Invitae boosted its genetic testing menu with a new test for the diagnosis of spinal muscular atrophy, the second-leading genetic disease in infants.
The test provides “significant improvements” over current testing methods, Invitae said. Spinal muscular atrophy (SMA), like cystic fibrosis, is an autosomal recessive disorder, meaning that a child must inherit two copies of an abnormal gene for the disease to develop. It affects motor neurons in the spinal cord, causing weakness in voluntary muscles.
Most SMA cases are caused by a mutation in the SMN1 gene, blocking the production of the SMN protein, which is vital in maintaining motor neurons. Patients have varying amounts of the related gene, SMN2, which plays a role in the severity of an individual’s disease. About one in 10,000 infants develop SMA, while about one in 50 people are carriers of the disease.
Testing for SMN1 provides a diagnosis and differentiates the disease from other neuromuscular conditions, while testing for SMN2 can help doctors come up with a prognosis and guide treatment decisions.
“However, due to the similarities between the two genes, testing is technically challenging and reliably accurate tests have not previously been widely available,” Invitae said in a statement.
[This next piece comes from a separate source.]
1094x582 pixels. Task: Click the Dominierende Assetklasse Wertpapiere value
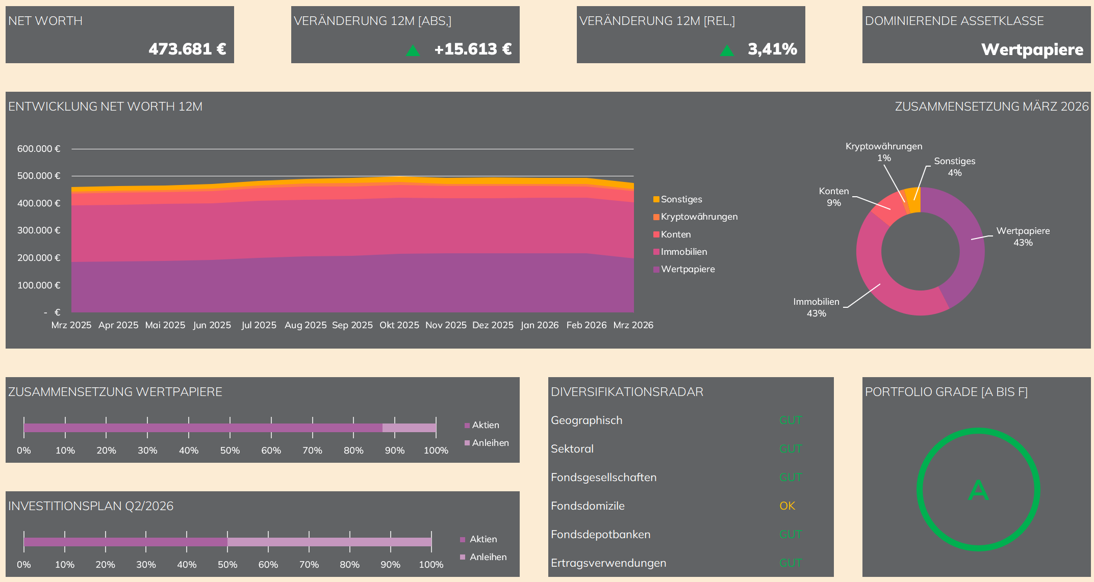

Invitae’s SMA test uses next-generation sequencing and bioinformatics to evaluate sequence changes and copy numbers of both SMN1 and SMN2 in a single test. It is available in Invitae’s neuromuscular and neuropathy testing panels or as a standalone test.
"In addition to the use of the Invitae SMA test in the diagnosis of infants and children with early onset neuromuscular disease, the recent development of new therapies directed at SMA is leading to the possible inclusion of SMN1 testing in universal newborn screening panels," said Invitae Chief Medical Officer Robert Nussbaum, in the statement.